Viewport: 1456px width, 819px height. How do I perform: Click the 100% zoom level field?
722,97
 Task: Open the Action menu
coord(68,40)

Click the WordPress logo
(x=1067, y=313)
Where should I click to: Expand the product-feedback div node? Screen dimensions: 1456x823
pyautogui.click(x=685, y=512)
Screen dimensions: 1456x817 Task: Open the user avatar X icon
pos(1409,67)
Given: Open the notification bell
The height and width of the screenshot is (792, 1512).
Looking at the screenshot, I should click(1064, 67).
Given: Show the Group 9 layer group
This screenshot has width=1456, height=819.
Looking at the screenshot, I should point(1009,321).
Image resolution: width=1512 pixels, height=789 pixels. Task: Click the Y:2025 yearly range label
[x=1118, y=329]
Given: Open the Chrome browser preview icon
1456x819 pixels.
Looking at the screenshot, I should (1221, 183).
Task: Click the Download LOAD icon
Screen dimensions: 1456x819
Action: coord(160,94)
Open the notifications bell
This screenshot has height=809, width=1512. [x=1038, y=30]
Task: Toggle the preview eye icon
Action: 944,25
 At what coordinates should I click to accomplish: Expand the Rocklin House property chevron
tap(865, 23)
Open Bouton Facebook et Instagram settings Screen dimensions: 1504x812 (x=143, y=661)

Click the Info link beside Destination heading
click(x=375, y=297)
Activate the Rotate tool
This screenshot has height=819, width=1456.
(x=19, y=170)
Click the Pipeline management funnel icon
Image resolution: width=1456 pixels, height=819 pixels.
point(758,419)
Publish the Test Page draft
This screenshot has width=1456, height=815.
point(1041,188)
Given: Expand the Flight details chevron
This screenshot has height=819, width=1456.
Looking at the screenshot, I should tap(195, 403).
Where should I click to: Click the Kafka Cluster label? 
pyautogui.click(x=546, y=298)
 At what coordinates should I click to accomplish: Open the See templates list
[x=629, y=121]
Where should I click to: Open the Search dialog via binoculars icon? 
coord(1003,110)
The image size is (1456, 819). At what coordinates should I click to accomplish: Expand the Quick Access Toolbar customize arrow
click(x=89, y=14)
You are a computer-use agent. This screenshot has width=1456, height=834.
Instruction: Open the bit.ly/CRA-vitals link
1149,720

━━━━━━━━━━

» **Work instructions**: Restate word for word only the lines running from the beginning of the data to the line holding "Given: Open the notification bell", both included.

» **Solution for this problem**:
Viewport: 1456px width, 819px height. How do I perform: Click the 100% zoom level field?
722,97
 Task: Open the Action menu
coord(68,40)

Click the WordPress logo
(x=1067, y=313)
Where should I click to: Expand the product-feedback div node? Screen dimensions: 1456x823
pyautogui.click(x=685, y=512)
Screen dimensions: 1456x817 Task: Open the user avatar X icon
pos(1409,67)
Given: Open the notification bell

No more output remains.